Supplied passage
^^^^^^^^^^^^^^^^

Skip to main content

Models to visualize and forecast crop conditions and yields

Project description

geocif

MIKES EDITS

image

Models to visualize and forecast crop conditions and yields

Generate Climatic Impact-Drivers (CIDs) from Earth Observation (EO) data, build ML yield forecasting models, and produce agmet condition monitoring plots.

Climatic Impact-Drivers for Crop Yield Assessment at NASA Harvest

Setup

Requirements

  • Python 3.11+
  • uv

Install

cd geocif                   # project root (where pyproject.toml lives)
uv sync                     # creates .venv and installs all dependencies

On Windows, uv automatically pulls pre-built geospatial wheels (GDAL, rasterio, fiona, shapely, pyproj, rtree) from the URLs in [tool.uv.sources]. On Linux/macOS, those entries are skipped (platform marker) and packages are installed from PyPI.

To activate the environment:

# Windows
.venv\Scripts\activate

# Linux/macOS
source .venv/bin/activate

Fresh reinstall

rm -rf .venv && uv sync

Config files

File Purpose Used by
geobase.txt Paths, shapefile column mappings both
countries.txt Per-country config (boundary files, admin levels, seasons, crops) both
crops.txt Crop masks, calendar categories (EWCM, AMIS) both
geoextract.txt Extraction-only settings (method, threshold, parallelism) geoprepare
geocif.txt Indices/ML/agmet settings, country overrides, runtime selections geocif

Usage

Order matters: Config files are loaded left-to-right. When the same key appears in multiple files, the last file wins. The tool-specific file (geoextract.txt or geocif.txt) must be last so its [DEFAULT] values (countries, method, etc.) override the shared defaults in countries.txt.

config_dir = "/path/to/config"  # full path to your config directory

cfg_geoprepare = [f"{config_dir}/geobase.txt", f"{config_dir}/countries.txt", f"{config_dir}/crops.txt", f"{config_dir}/geoextract.txt"]
cfg_geocif = [f"{config_dir}/geobase.txt", f"{config_dir}/countries.txt", f"{config_dir}/crops.txt", f"{config_dir}/geocif.txt"]

geoprepare (download, extract, merge)

from geoprepare import geodownload
geodownload.run([f"{config_dir}/geobase.txt"])

^^^^^^^^^^^^^^^^

Data block
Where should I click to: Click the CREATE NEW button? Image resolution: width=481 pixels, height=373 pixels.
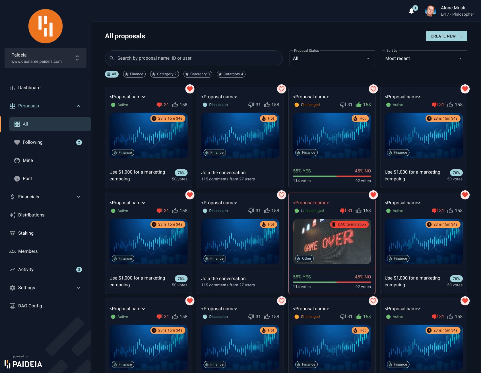446,36
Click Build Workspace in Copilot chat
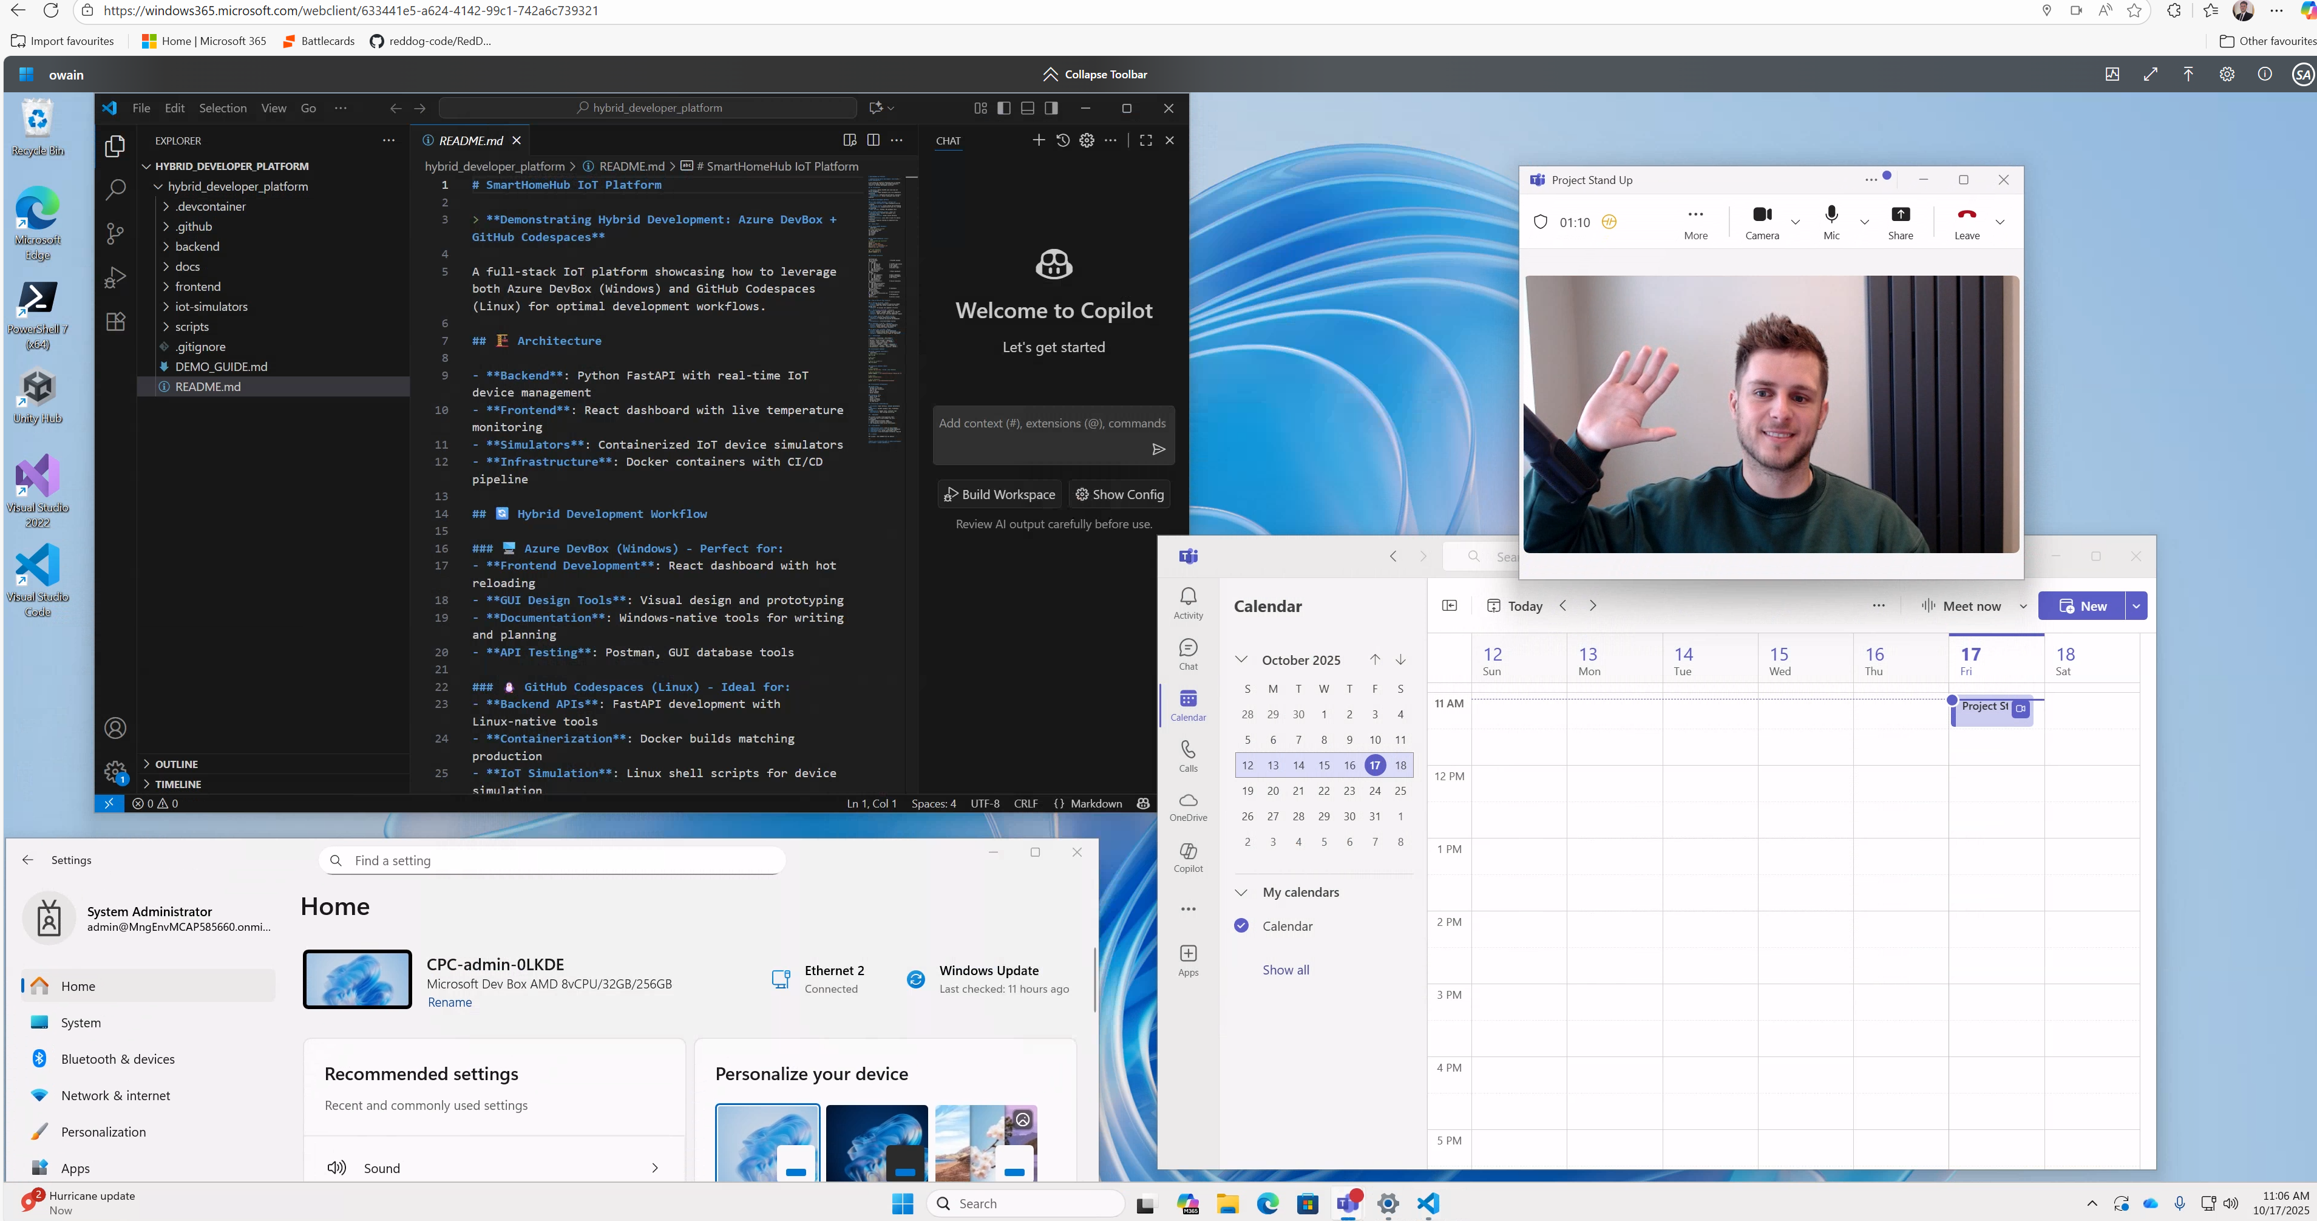2317x1221 pixels. coord(998,494)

^^^^^^^^^^^^^^^^

Written tasks
1. In the geocif project page, what Python version does the setup require?
2. Duplicate everything from "Order matters: Config" down to "defaults in countries.txt." in the geocif project page.
3. According to the geocif project page, why must the tool-specific config file come last in the list of config files?

Responses per task
1. Python 3.11 or later.

2.
Order matters: Config files are loaded left-to-right. When the same key appears in multiple files, the last file wins. The tool-specific file (geoextract.txt or geocif.txt) must be last so its [DEFAULT] values (countries, method, etc.) override the shared defaults in countries.txt.

3. Config files are loaded from left to right, and when the same key appears in more than one file, the last file wins. Putting geoextract.txt or geocif.txt last lets its [DEFAULT] values, such as countries and method, override the shared defaults in countries.txt.